◆ Assignment ◆
If a line in the records contains the word "screenshot", count it; state the resulting number and nothing more.

◆ Exercise data ◆
Segment Open
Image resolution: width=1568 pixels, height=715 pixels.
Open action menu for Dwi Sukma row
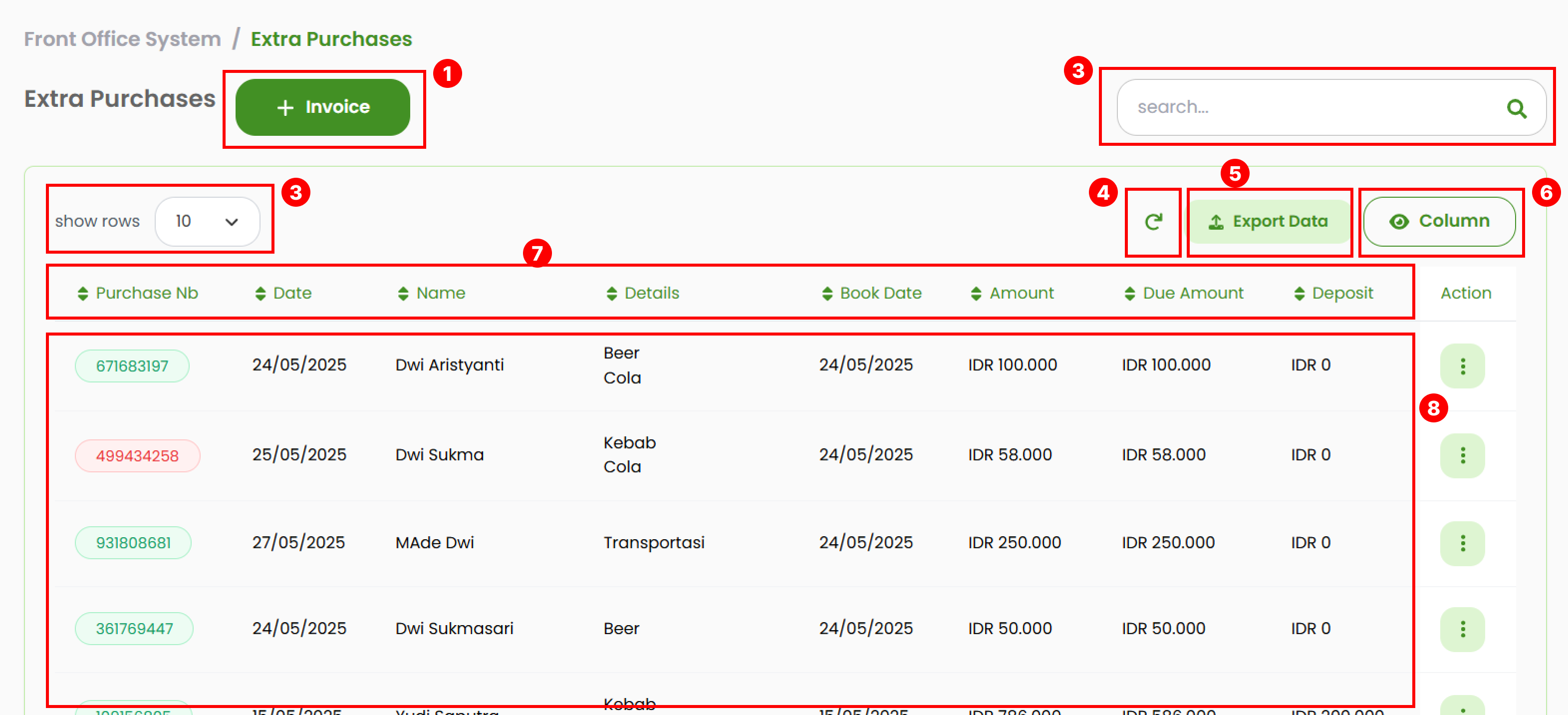click(x=1462, y=455)
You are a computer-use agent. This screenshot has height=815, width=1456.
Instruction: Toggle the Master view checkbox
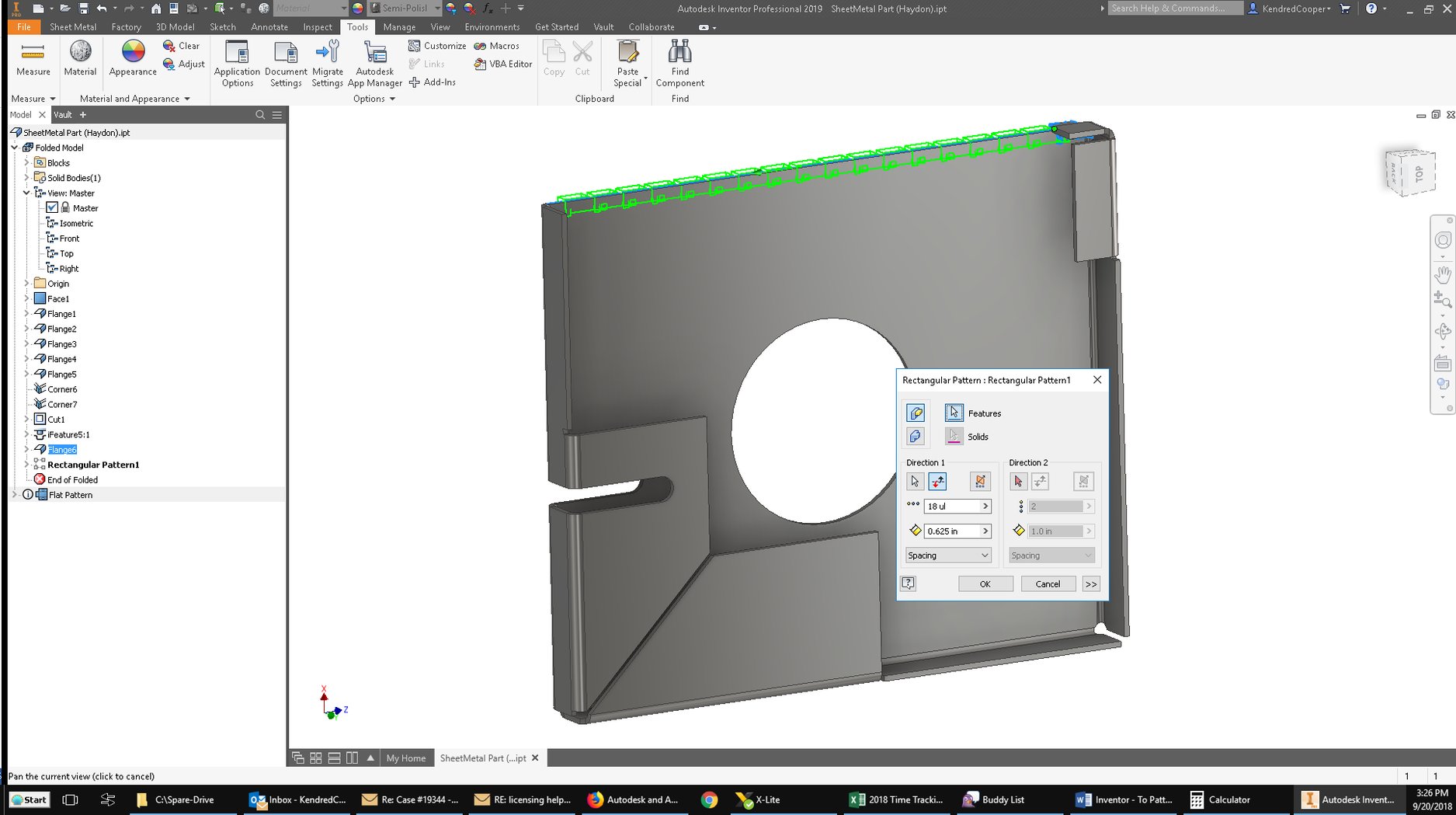[52, 207]
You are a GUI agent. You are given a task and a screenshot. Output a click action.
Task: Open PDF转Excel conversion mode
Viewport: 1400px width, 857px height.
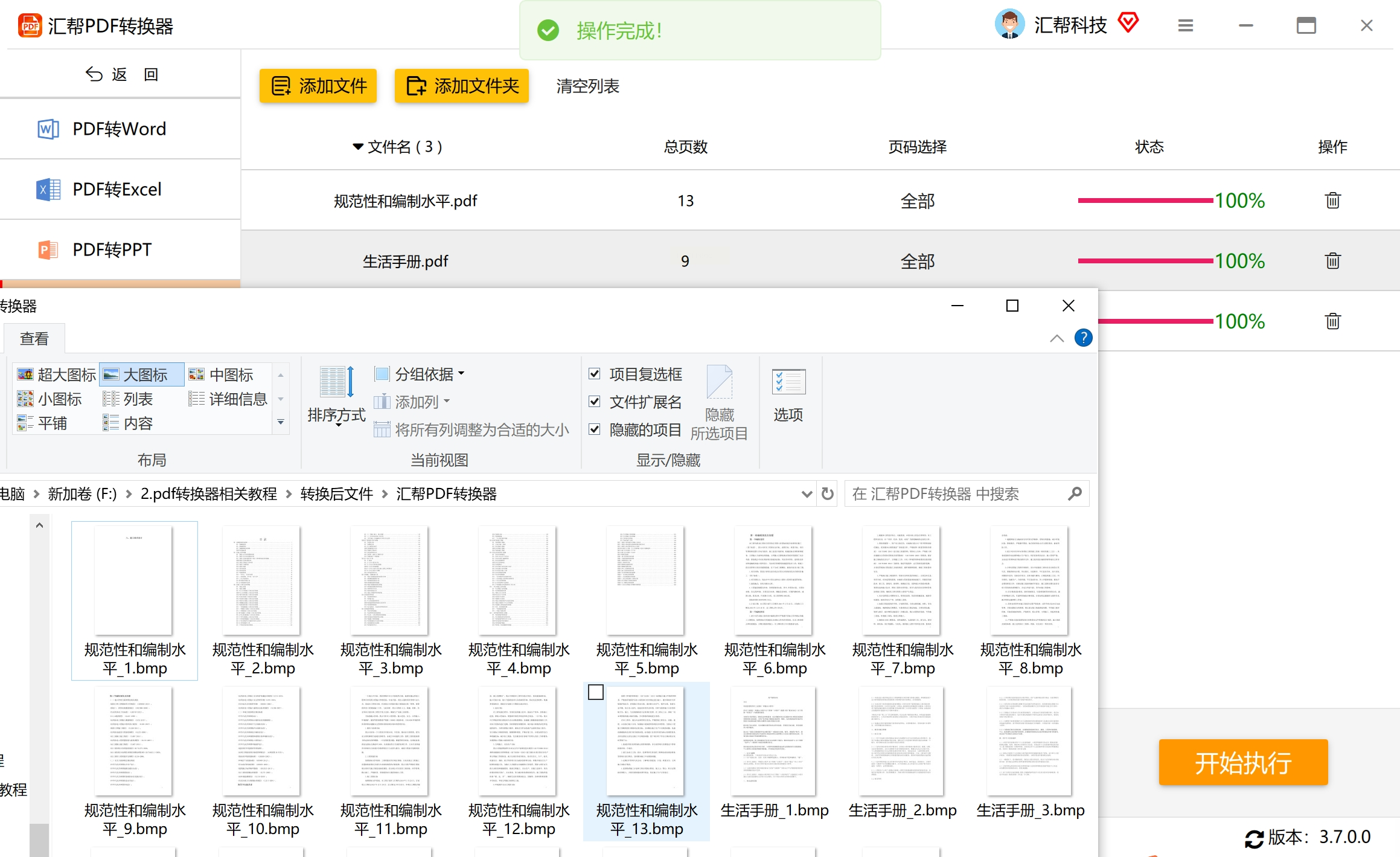(x=117, y=190)
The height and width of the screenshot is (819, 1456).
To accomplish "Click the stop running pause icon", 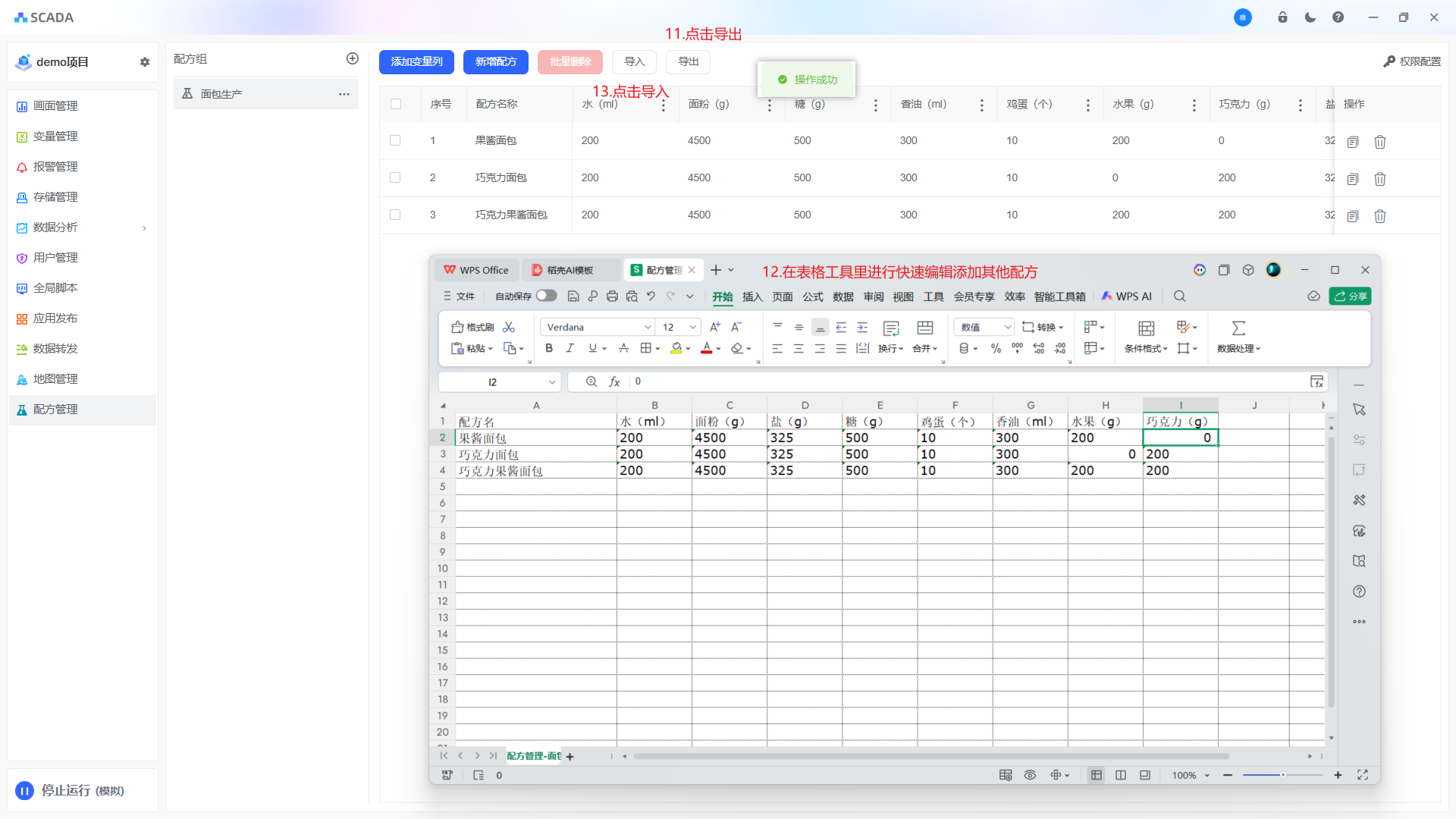I will click(x=24, y=791).
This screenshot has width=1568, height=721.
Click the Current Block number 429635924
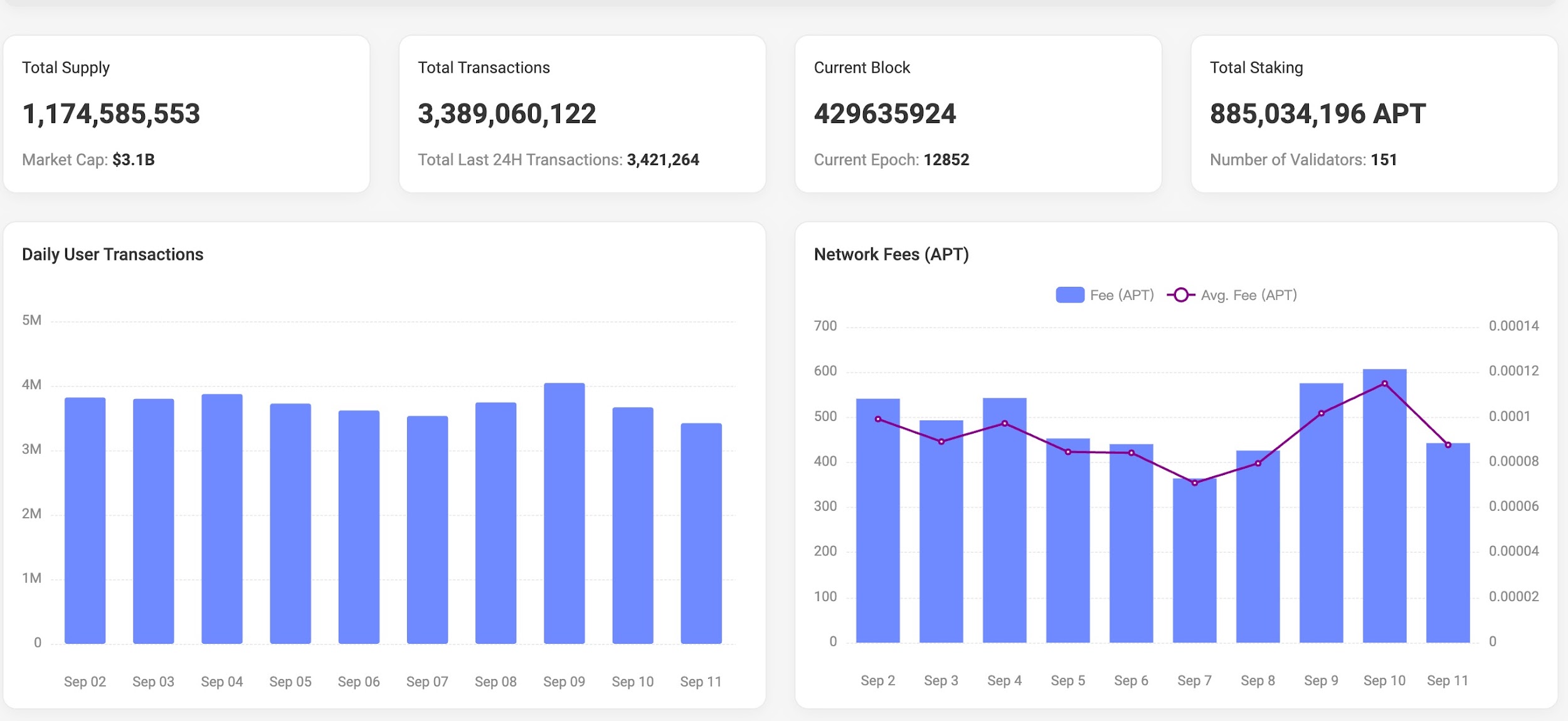click(884, 114)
Segment Closed
◆ The answer ◆
4